Itu adalah kalimat keluhan lainnya yang kauutarakan. Aku tak perlu menjawabnya, sungguh dalam banyak hal sesungguhnya aku tak ingin berargumen denganmu, terlebih untuk hal-hal semacam itu. Aku selalu bertekad bahwa diriku harus berdamai denganmu, aku tak ingin kita bermusuhan, meski acap kali kau mengeluhkan kurang beruntung hidup berdua denganku saja, sedangkan anak-anak yang lain telah memiliki kehidupan di luar sana, tinggallah si bungsu yang sering kali tak terlalu berguna.
“Apa kau tidak menyayangiku?” tanyamu saat kita makan sahur berdua.
“Sayang sekali,” jawabku selepas meneguk susu hangat. Dari bibir cangkir, aku melirikmu, kau terlihat menyelidik lewat tatapanmu.

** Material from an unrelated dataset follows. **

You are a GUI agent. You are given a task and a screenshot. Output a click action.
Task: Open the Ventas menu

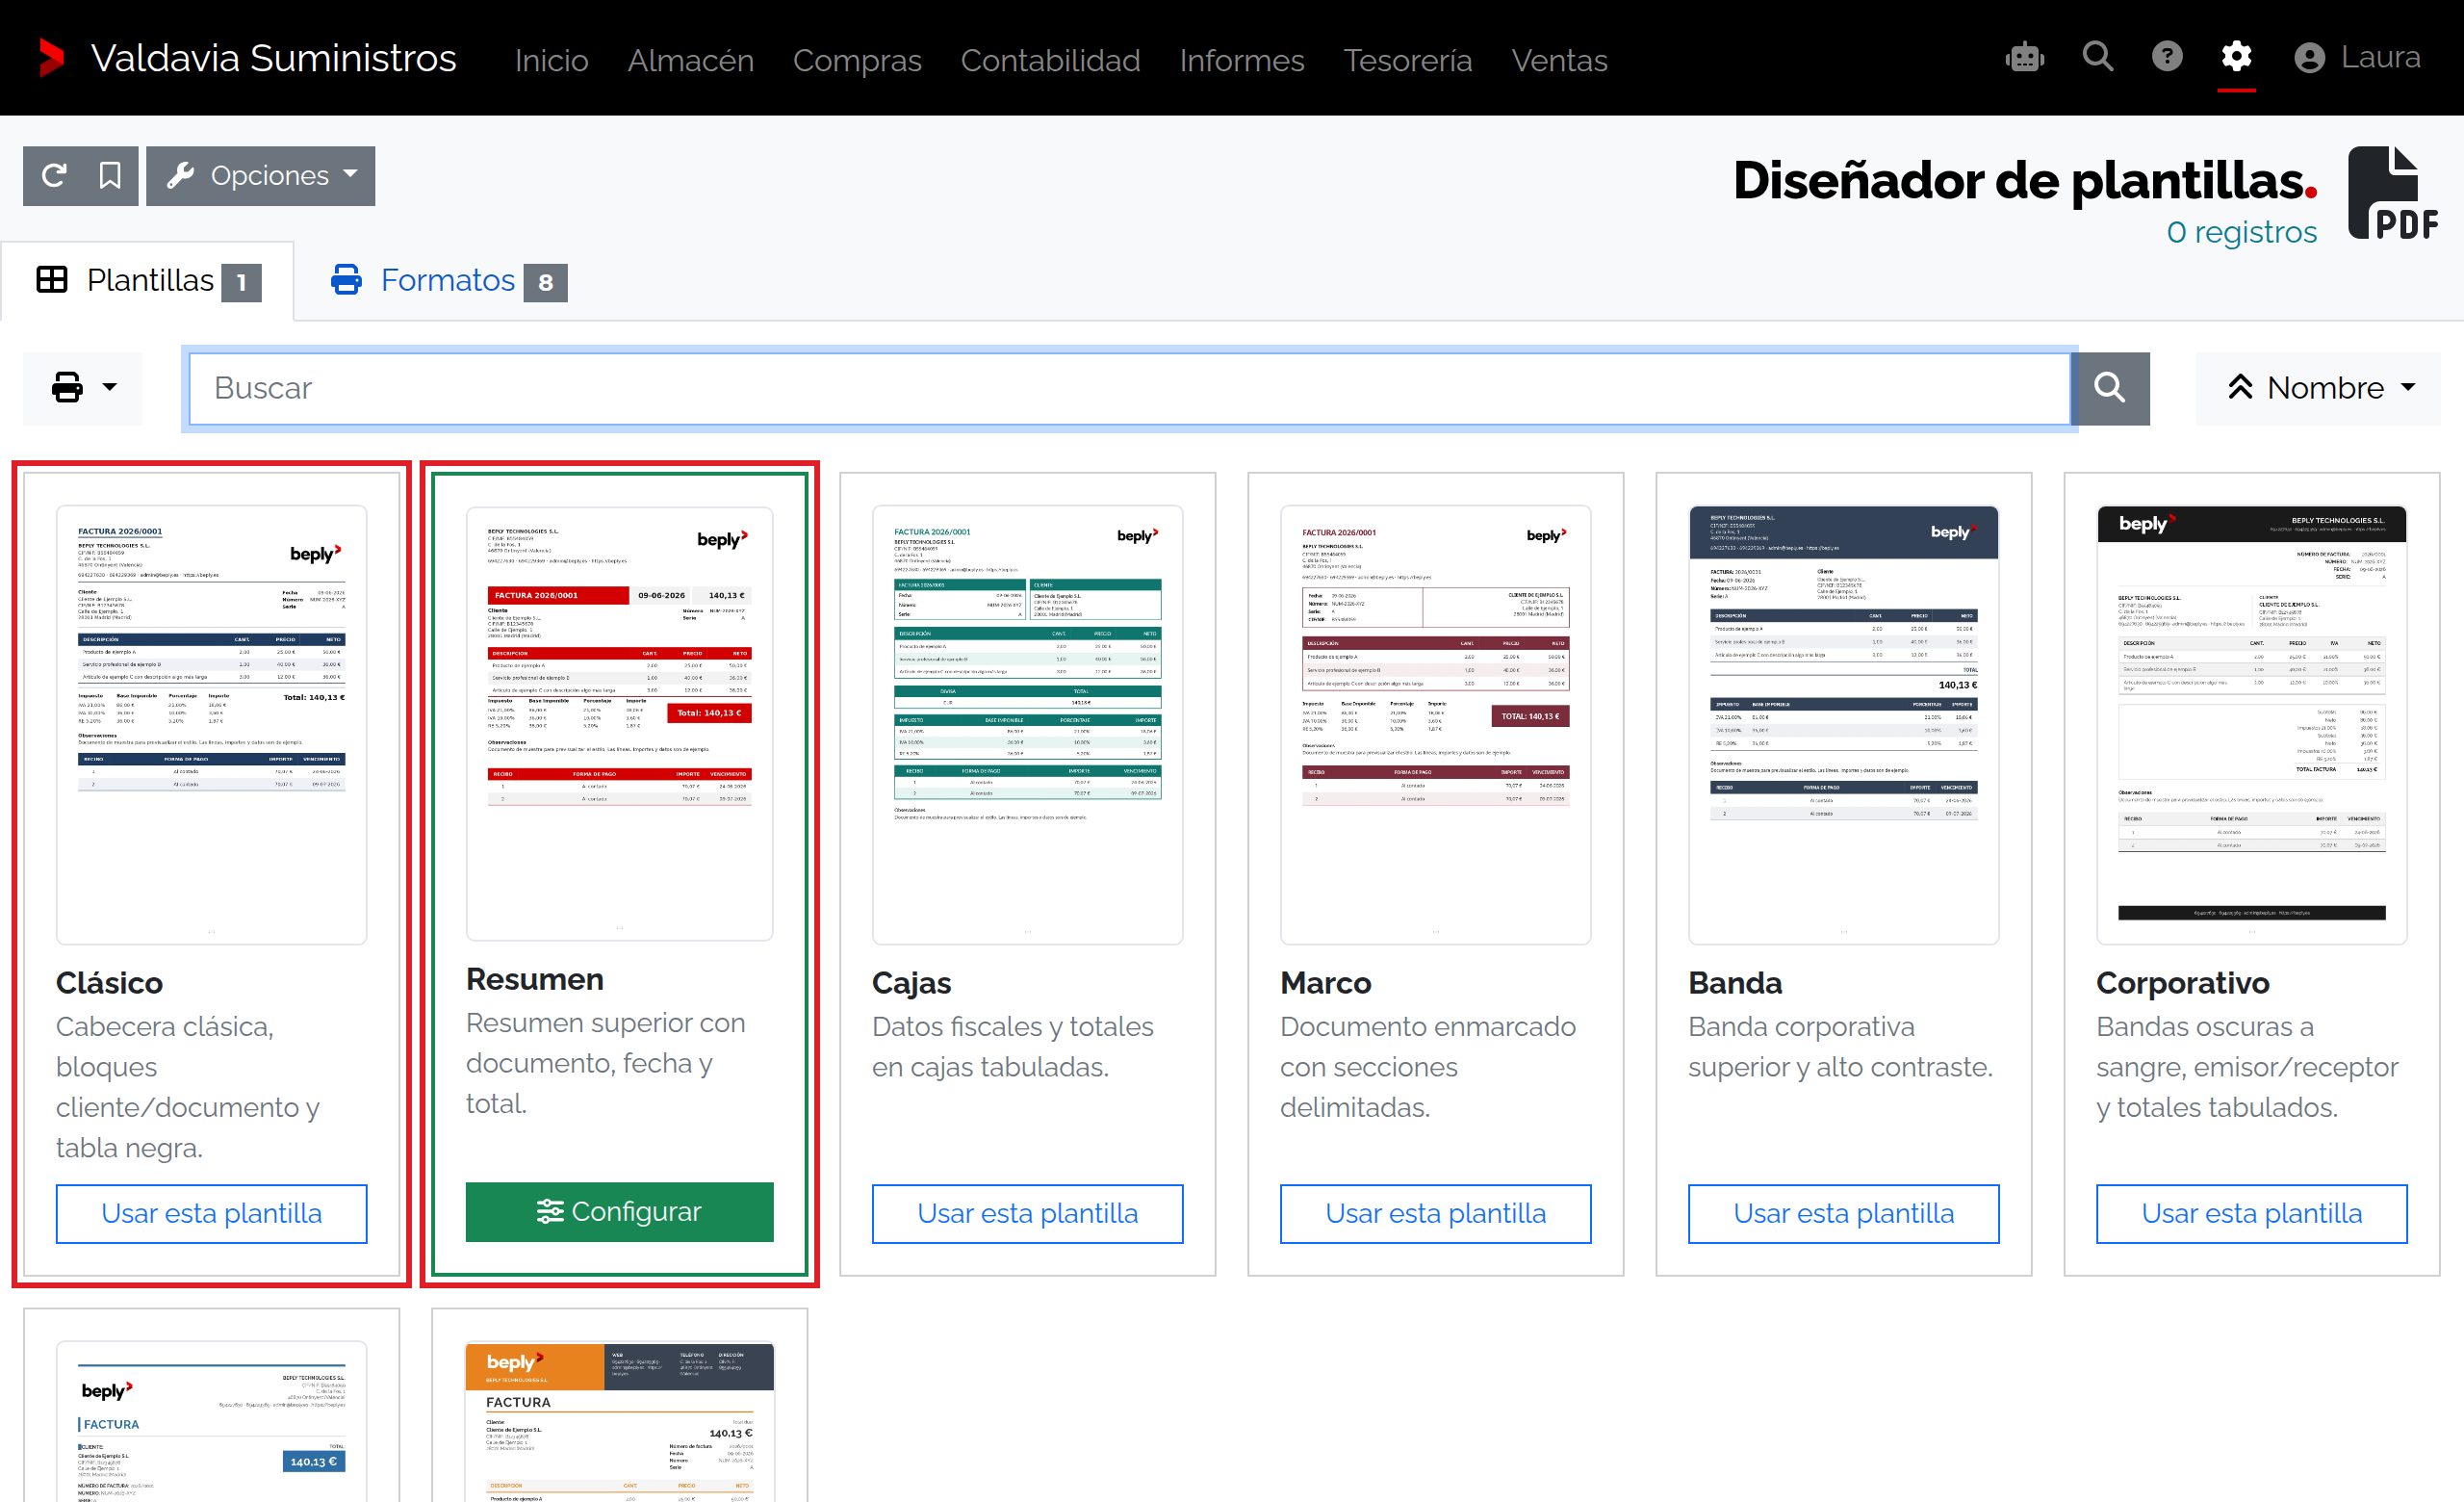tap(1559, 60)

Kau ingin melontarkan sesuatu yang lain, tapi kemudian kau memilih diam dan meneruskan makan sahurmu dengan khidmat. Sampai menjelang berbuka puasa, kau tak melontarkan pertanyaan apakah aku menyayangimu atau tidak. Tentu kau percaya denganku, meski kau merasa aku cukup kejam di waktu-waktu tertentu, sesungguhnya di dunia ini hanya dirimu yang kusayangi.
***
Dirimu selalu dicekam rindu, aku memahami betul hal itu. Sungguh, andai aku bisa menunaikan rasa rindumu, tentu sudah kutunaikan sejak dulu. Aku memang tak bisa berkata banyak lewat lisan, aku tak bisa mengungkapkan betapa menderitanya aku saat melihat kedua matamu merebak lantaran tangis sebab kau rindu kampung halamanmu yang telah kautinggalkan berpuluh tahun lalu. Aku tahu betapa menderitanya engkau menanggung kenangan dan rasa ingin pulang.
Saat kau tak berhasil keluar rumah untuk pulang ke kampung halamanmu dulu, kau mulai bercerita tentang desa kecil di bawah kaki bukit, kau bercerita tentang orang-orang yang belum pernah kutemui, bahkan kau bercerita tentang makanan yang kaugemari dan tak bisa kutemukan di pasar tradisional sekalipun. Kau memiliki ingatan begitu kuat, teramat berbeda denganku yang memiliki ingatan tak seberapa bagus. Di dalam kepalamu tersimpan begitu banyak kenangan, tertata apik dalam berkas yang seakan kekal.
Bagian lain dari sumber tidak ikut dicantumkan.